Example pipeline in valohai.yaml
- step:
name: preprocess-dataset
image: python:3.9
command:
- pip install numpy valohai-utils
- python ./preprocess_dataset.py
inputs:
- name: dataset
default: https://valohaidemo.blob.core.windows.net/mnist/mnist.npz
- step:
name: train-model
image: tensorflow/tensorflow:2.6.0
command:
- pip install valohai-utils
- python ./train_model.py {parameters}
parameters:
- name: epochs
default: 5
type: integer
- name: learning_rate
default: 0.001
type: float
inputs:
- name: dataset
default: https://valohaidemo.blob.core.windows.net/mnist/preprocessed_mnist.npz
- step:
name: batch-inference
image: tensorflow/tensorflow:2.6.0
command:
- pip install pillow valohai-utils
- python ./batch_inference.py
inputs:
- name: model
- name: images
default:
- https://valohaidemo.blob.core.windows.net/mnist/four-inverted.png
- https://valohaidemo.blob.core.windows.net/mnist/five-inverted.png
- https://valohaidemo.blob.core.windows.net/mnist/five-normal.jpg
- pipeline:
name: training-pipeline
nodes:
- name: preprocess
type: execution
step: preprocess-dataset
- name: train
type: execution
step: train-model
override:
inputs:
- name: dataset
- name: evaluate
type: execution
step: batch-inference
edges:
- [preprocess.output.preprocessed_mnist.npz, train.input.dataset]
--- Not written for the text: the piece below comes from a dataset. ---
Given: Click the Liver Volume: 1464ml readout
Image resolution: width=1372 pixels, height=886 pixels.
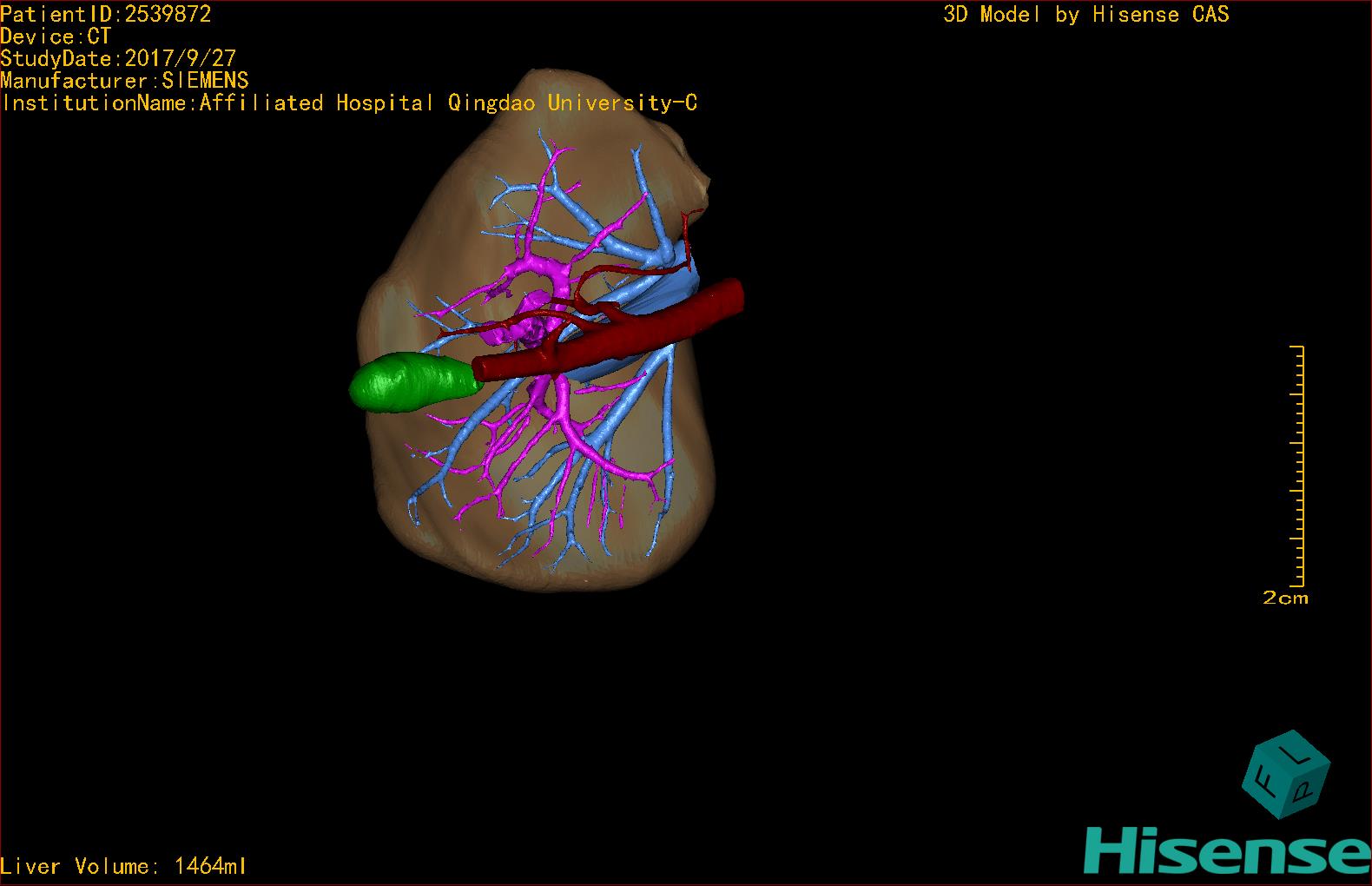Looking at the screenshot, I should click(x=123, y=866).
- [train.output.model*, evaluate.input.model]
Creating a pipeline
Web application
- Open your Project
- Go to the Pipelines tab
- Click on “Create pipeline”
- Choose the blueprint (based on the pipelines in your
valohai.yaml
) - Edit any configuration (parameters, data, etc.)
- Launch a pipeline
Command-line
vh pipeline run training-pipeline --adhoc
REST API
You can invoke a pipeline using the Valohai REST API by sending a POST
message to https://app.valohai.com/api/v0/pipelines/
with a JSON payload.
Example payload:
{
"edges": [
{
"source_node": "preprocess",
"source_key": "preprocessed_mnist.npz",
"source_type": "output",
"target_node": "train",
"target_type": "input",
"target_key": "dataset"
},
{
"source_node": "train",
"source_key": "model*",
"source_type": "output",
"target_node": "evaluate",
"target_type": "input",
"target_key": "model"
}
],
"nodes": [
{
"name": "preprocess",
"type": "execution",
"template": {
"environment": "0167d05d-a1d7-cc02-8256-6455a6ecfa56",
"commit": "17aa47f06f60c678c78e4b4389a7d30838b04401",
"step": "preprocess-dataset",
"image": "python:3.9",
"command": "pip install numpy valohai-utils\npython ./preprocess_dataset.py",
"inputs": {
"dataset": [
"https://valohaidemo.blob.core.windows.net/mnist/mnist.npz"
]
}
}
},
{
"name": "train",
"type": "execution",
"template": {
"commit": "main",
"step": "train-model",
"image": "tensorflow/tensorflow:2.6.0",
"command": "pip install valohai-utils\npython ./train_model.py {parameters}",
"inputs": {
"dataset": [
"https://valohaidemo.blob.core.windows.net/mnist/preprocessed_mnist.npz"
]
},
"parameters": {
"epochs": 5,
"learning_rate": 0.001
}
},
"on_error": "stop-all"
},
{
"name": "evaluate",
"type": "execution",
"template": {
"commit": "main",
"step": "batch-inference",
},
"on_error": "stop-all"
}
],
"project": "01774560-c649-7f96-bd60-c81a1c210190",
"title": "training-pipeline"
}